Wednesday, August 21, 2013
Kate Greenwood on Litigant Regulation of Physician Conflicts of Interest
Professor Kate Greenwood (Seton Hall) has posted to SSRN her article, 'Litigant Regulation' of Physician Conflicts of Interest, Ga. St. L. Rev. (forthcoming). Here's the abstract:
While physicians’ financial relationships with pharmaceutical and medical device manufacturers are increasingly of concern to legislators and regulators, plaintiffs have had only limited success pursuing private law remedies for the harms that result from conflicts of interest. Courts have long channeled individual patients’ claims against their conflicted doctors into the medical malpractice cause of action, where patients have difficulty establishing that their physicians’ conflicts caused them to suffer concrete and compensable injuries. With recent notable exceptions, courts have also blocked patients’ claims against drug and device manufacturers. Courts apply the learned intermediary doctrine to dispose of failure-to-warn personal injury suits, without regard to whether the plaintiff’s physician had a financial relationship with the defendant manufacturer. Third-party payers, such as employers, insurance companies, and union health and welfare funds, have similarly struggled to overcome a strong presumption of physician independence. Courts routinely find that a physician’s prescribing decision breaks the chain of causation between a manufacturer’s illegal promotional efforts and a payer’s obligation to pay for a prescription, even when those promotional efforts include the payment of kickbacks.
Courts can and should move beyond the often counterfactual presumption of physician independence. In personal injury cases, this can be achieved through a nuanced analysis of alleged conflicts of interest that distinguishes between kickbacks, on the one hand, and legitimate financial relationships between manufacturers and physicians, on the other.
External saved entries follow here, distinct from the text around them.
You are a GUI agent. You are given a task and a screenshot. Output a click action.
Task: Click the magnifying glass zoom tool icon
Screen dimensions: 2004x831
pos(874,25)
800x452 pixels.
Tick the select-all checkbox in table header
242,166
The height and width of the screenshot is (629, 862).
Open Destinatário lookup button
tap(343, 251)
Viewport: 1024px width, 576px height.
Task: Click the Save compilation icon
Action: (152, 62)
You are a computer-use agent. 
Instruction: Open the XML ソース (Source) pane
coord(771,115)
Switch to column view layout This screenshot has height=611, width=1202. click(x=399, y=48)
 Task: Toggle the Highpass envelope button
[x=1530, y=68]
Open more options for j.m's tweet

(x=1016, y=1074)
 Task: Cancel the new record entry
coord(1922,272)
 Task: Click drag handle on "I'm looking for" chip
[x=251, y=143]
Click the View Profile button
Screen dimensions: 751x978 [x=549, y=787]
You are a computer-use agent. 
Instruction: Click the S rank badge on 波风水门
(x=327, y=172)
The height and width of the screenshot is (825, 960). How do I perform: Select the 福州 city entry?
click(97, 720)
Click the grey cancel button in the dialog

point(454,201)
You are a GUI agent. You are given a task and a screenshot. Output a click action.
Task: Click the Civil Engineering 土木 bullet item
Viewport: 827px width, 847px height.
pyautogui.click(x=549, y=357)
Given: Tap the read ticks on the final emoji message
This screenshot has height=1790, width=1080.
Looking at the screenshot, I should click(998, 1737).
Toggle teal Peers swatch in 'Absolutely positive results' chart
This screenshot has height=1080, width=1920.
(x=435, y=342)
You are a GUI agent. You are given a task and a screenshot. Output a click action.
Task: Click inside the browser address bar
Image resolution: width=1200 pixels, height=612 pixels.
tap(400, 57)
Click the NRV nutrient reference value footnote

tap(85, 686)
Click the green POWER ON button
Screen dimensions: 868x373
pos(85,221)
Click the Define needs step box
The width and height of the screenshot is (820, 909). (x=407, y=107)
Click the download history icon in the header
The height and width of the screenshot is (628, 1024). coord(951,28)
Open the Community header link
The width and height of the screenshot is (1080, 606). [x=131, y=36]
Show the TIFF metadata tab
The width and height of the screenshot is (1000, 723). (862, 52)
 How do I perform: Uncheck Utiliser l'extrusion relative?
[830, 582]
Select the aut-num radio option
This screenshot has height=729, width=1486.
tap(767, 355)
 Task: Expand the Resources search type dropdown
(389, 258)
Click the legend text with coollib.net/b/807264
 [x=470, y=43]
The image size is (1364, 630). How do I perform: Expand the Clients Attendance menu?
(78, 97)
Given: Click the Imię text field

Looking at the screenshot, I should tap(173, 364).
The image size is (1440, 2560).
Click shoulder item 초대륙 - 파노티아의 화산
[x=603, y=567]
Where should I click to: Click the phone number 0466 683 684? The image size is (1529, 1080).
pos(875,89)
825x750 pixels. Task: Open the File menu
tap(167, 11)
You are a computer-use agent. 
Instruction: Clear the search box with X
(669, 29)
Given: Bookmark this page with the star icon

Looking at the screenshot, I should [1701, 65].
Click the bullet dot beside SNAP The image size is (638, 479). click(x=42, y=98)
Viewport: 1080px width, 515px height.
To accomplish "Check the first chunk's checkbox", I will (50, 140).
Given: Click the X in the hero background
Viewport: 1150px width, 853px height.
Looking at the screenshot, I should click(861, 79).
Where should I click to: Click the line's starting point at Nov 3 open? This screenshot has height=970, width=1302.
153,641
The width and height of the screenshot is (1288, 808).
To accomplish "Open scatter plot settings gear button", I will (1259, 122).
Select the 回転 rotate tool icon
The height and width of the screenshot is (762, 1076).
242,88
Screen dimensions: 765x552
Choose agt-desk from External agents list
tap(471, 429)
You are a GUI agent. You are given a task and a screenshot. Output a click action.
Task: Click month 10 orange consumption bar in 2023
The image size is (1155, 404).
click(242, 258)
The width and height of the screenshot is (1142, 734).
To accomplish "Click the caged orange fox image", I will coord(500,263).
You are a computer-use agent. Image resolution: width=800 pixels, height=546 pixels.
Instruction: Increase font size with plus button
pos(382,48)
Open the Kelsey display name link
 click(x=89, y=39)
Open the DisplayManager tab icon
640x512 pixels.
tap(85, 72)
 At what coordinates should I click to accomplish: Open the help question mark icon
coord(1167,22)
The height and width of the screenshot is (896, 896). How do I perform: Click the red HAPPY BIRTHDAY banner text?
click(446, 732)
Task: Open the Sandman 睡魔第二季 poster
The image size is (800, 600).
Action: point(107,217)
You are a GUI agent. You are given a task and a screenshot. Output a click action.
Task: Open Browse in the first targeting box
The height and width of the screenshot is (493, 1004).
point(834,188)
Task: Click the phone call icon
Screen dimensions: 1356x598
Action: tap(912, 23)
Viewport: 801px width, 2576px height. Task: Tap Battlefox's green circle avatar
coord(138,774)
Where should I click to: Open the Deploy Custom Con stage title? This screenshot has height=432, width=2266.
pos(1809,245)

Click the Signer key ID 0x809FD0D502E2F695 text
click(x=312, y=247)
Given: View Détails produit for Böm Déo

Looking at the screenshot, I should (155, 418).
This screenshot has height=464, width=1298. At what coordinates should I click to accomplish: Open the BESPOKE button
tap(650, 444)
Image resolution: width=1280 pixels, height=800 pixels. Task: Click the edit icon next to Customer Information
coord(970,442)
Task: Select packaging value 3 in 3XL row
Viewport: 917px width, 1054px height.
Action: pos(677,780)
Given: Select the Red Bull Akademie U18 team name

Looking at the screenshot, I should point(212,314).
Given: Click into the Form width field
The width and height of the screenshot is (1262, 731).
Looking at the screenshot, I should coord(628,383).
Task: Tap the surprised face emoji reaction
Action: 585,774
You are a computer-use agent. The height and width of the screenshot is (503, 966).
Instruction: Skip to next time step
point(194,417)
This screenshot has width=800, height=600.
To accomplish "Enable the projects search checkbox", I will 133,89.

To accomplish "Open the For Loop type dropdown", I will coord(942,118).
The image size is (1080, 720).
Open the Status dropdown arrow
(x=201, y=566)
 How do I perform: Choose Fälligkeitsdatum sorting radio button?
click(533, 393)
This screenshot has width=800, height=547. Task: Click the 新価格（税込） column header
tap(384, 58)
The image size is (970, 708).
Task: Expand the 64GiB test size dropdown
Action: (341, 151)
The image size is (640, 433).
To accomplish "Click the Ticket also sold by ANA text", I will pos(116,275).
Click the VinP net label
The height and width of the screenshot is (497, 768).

Limited early discovery would allow plaintiffs to develop their claims about the influence of conflicts on their physicians’ decision-making without putting an undue burden on defendants. In economic injury cases, courts can move beyond the presumption of physician independence by allowing plaintiffs to use standard statistical methods to demonstrate that physicians’ prescribing decisions were not independent in the aggregate. If the doctrine were to evolve in these ways, it would amplify the role “litigant regulation” plays in the regulatory structure governing physician-industry relationships and bring closer the goal of ensuring that patients and payers are fairly compensated for the harms caused by conflicts of interest.